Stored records
-------------------------
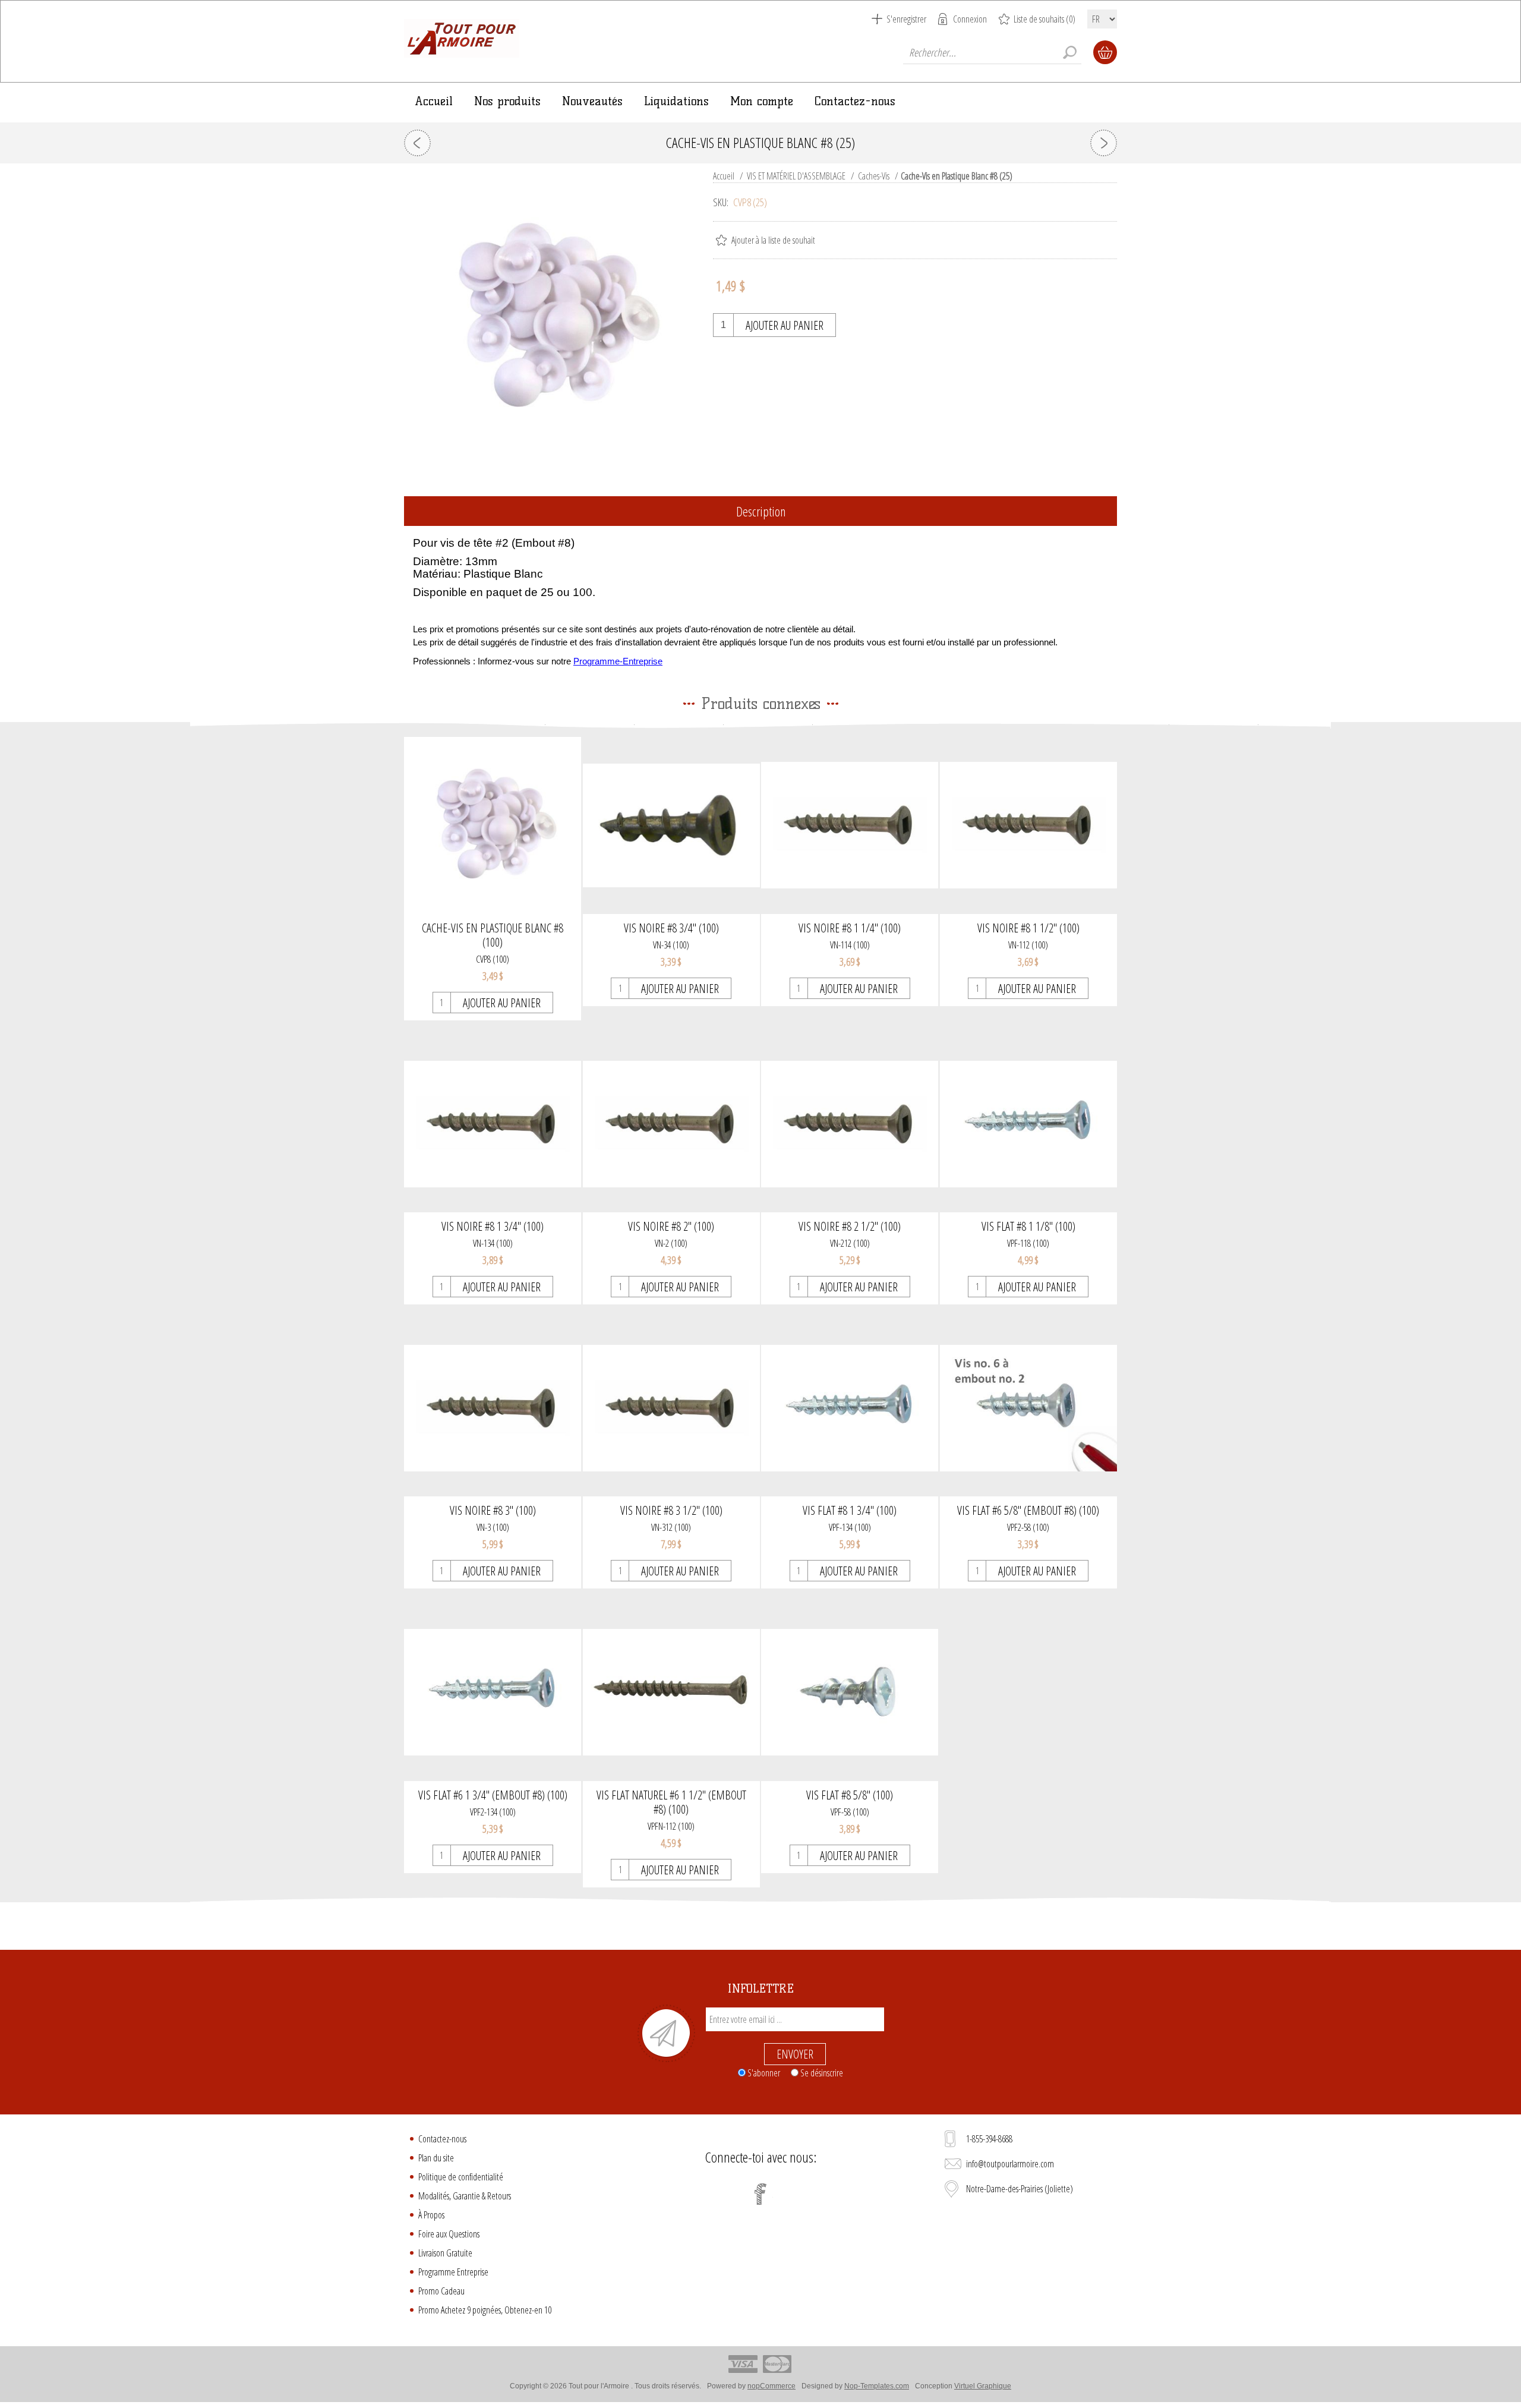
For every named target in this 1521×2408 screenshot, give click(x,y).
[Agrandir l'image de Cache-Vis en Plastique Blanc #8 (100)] (492, 825)
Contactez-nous (442, 2138)
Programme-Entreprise (617, 661)
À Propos (431, 2214)
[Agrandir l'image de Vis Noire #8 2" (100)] (671, 1123)
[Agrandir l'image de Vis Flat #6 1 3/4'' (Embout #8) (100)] (492, 1691)
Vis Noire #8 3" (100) (493, 1511)
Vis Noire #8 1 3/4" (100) (492, 1226)
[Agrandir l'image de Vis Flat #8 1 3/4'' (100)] (849, 1407)
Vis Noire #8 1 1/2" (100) (1028, 928)
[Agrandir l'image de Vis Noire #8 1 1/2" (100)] (1028, 825)
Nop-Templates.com (876, 2386)
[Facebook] (760, 2194)
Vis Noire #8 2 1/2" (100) (850, 1226)
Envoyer (795, 2054)
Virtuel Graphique (982, 2386)
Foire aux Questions (448, 2233)
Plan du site (436, 2157)
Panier (1105, 52)
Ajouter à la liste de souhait (773, 240)
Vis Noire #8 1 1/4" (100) (850, 928)
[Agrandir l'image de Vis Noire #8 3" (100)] (492, 1407)
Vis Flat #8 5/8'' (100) (849, 1795)
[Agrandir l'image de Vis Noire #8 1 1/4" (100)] (849, 825)
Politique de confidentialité (460, 2176)
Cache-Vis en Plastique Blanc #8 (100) (492, 935)
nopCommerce (771, 2386)
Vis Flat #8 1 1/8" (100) (1028, 1226)
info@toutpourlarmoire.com (1010, 2163)
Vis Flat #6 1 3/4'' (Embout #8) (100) (492, 1795)
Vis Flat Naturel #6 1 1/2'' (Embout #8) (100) (671, 1802)
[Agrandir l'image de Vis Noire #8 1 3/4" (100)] (492, 1123)
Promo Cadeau (441, 2290)
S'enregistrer (906, 19)
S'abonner (763, 2072)
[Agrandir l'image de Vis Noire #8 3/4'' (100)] (671, 825)
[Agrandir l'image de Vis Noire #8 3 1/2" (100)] (671, 1407)
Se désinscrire (821, 2072)
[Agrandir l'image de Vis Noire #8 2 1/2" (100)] (849, 1123)
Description (760, 511)
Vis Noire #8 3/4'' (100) (671, 928)
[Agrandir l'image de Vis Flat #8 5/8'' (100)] (849, 1691)
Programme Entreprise (453, 2271)
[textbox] (992, 52)
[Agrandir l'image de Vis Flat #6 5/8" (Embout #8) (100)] (1028, 1407)
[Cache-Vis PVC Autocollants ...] (417, 143)
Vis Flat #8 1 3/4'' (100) (850, 1511)
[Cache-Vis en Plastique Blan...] (1103, 143)
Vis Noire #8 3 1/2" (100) (671, 1511)
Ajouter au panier (784, 325)
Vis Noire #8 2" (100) (671, 1226)
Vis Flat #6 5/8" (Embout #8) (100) (1028, 1511)
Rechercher (1069, 52)
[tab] (760, 512)
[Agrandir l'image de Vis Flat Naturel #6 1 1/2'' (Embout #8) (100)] (671, 1691)
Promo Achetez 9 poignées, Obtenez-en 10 (484, 2309)
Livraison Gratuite (445, 2252)
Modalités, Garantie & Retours (464, 2195)
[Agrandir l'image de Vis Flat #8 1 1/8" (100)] (1028, 1123)
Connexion (970, 19)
-------------------------
:: Prompt ::
As listed above, the lines from the line with "[Agrandir l'image de Vis Flat #8 1 3/4''" to the line with "info@toutpourlarmoire.com (1010, 2163)" are to be echoed exactly, with both ends included and nothing added.

:: Result for this task ::
[Agrandir l'image de Vis Flat #8 1 3/4'' (100)] (849, 1407)
Vis Noire #8 1 1/2" (100) (1028, 928)
[Agrandir l'image de Vis Noire #8 1 1/2" (100)] (1028, 825)
Nop-Templates.com (876, 2386)
[Facebook] (760, 2194)
Vis Noire #8 2 1/2" (100) (850, 1226)
Envoyer (795, 2054)
Virtuel Graphique (982, 2386)
Foire aux Questions (448, 2233)
Plan du site (436, 2157)
Panier (1105, 52)
Ajouter à la liste de souhait (773, 240)
Vis Noire #8 1 1/4" (100) (850, 928)
[Agrandir l'image de Vis Noire #8 3" (100)] (492, 1407)
Vis Flat #8 5/8'' (100) (849, 1795)
[Agrandir l'image de Vis Noire #8 1 1/4" (100)] (849, 825)
Politique de confidentialité (460, 2176)
Cache-Vis en Plastique Blanc #8 (100) (492, 935)
nopCommerce (771, 2386)
Vis Flat #8 1 1/8" (100) (1028, 1226)
info@toutpourlarmoire.com (1010, 2163)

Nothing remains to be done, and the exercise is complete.